On the other hand Americans attitudes towards drugs, especially marijuana lead to discrepancies in legislation, because of differing attitudes towards the legalization of medical marijuana, currently 19 states have legalised marijuana. America can adapt certain aspects of the drug free society, which may help in the reduction in the amount of drug use and also the amount of incarceration and also money spent. America can adopt a more rehabilitative approach towards heavy users and also help with the allocation on jobs, that the Swedish drug policy uses.

Nonetheless doing so will add on to the already high cost of the war on drugs. Implementing such an approach, does not necessarily mean that the drug problem in America will decline, this is because of the different views that Americans have about drugs. Moreover other issues have to be taken into consideration, such as the availability of drugs. Sweden are probably less likely to be affected by drugs because the drug supply route is not specifically aimed at Sweden, whereas the U. S are more exposed o drugs. This is because most drugs come from south America and ‘drug supply routes transverse nearly every area of the US map, with major routes spinning off into secondary routes and people transporting drugs by land, air and sea using all means available to them’(recoveryfirst. org). Even though the routes may be heavily monitored, the small percentage that are transported into the U. S have an adverse effects. To conclude the drug problem is something that both America and Sweden are affected by.

Both Sweden and America have gone through some historical developments that have affected their drug policy. America’s drug problem has existed much longer than Sweden’s however Sweden also stands out as it was one of the first European countries to be affected by drugs. Both countries use five subcategories to define drugs. Both see drugs as a problem in society, however they differ in that, America sees it more as a criminal problem whereas Sweden see it more as a health problem then a criminal problem, and these views have had an effect on their legislation.

America is more likely to impose a harsher sentence, whereas Sweden are more likely to focus on treatment. Nonetheless both countries use programs to educate youth about drugs, however the success of such programs is questionable. In Sweden the overall population have a more negative view on drugs compared to that of America, in which more people have varied views especially on the use of marijuana. In all, Sweden appears to have had a more successful outcome with their drug free initiative than America’s war on drug initiative.

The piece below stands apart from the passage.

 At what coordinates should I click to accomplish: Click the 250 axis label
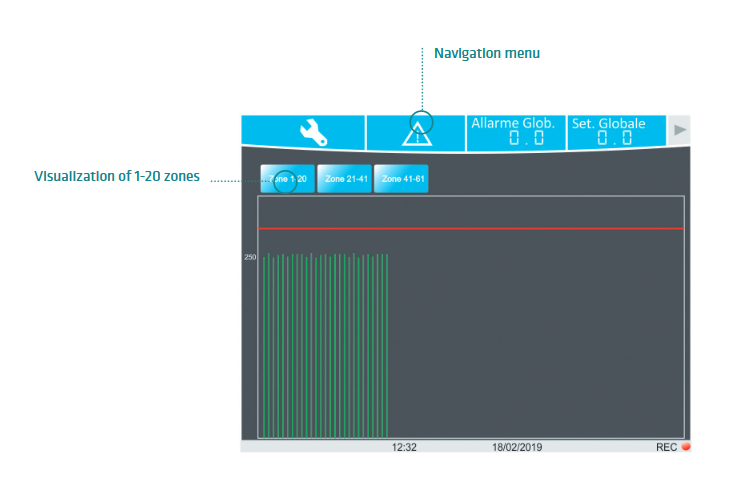pos(250,257)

Moreover even though there are some similarities between both initiatives, America can adopt the aspect of rehabilitation into their imitative. Nonetheless this may not work as America has a higher population than Sweden ,it may be difficult to do so effectively. Moreover America is more likely to be exposed to illicit drugs, because it is more vulnerable to the drug supply route. Most illicit drugs come from South America and it is much easier to import illicit substances to America than to Sweden even with the strict regulations and patrols.

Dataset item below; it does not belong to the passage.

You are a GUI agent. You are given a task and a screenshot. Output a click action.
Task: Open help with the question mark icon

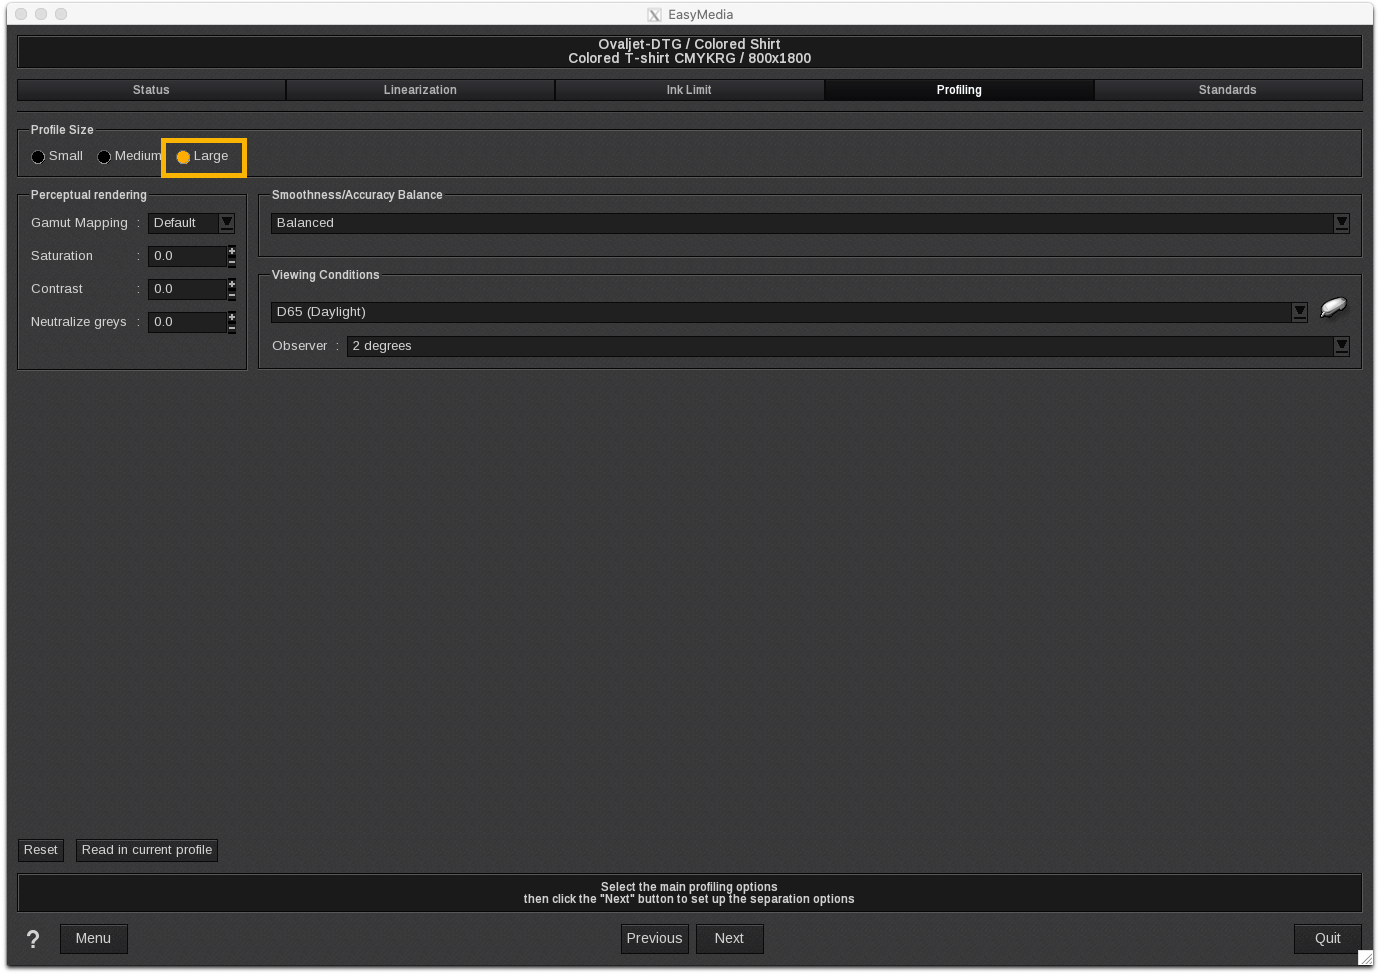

Furthermore the population in America exceeds that of Sweden and therefore there is more profit to be made in America. In all the drug problem is not something that can be solved simply by policy, as several factors have to be considered such as individual circumstance and opportunity, if America adopts the treatment aspect that Sweden uses it may be a success however this will take time and money. References Andersson, Bengt, Anita Lonnberg, and Barbara Andersson. “National Report. Sweden 2002. ” National Institute of Public Health, 2002. Web. 24 Nov. 2012.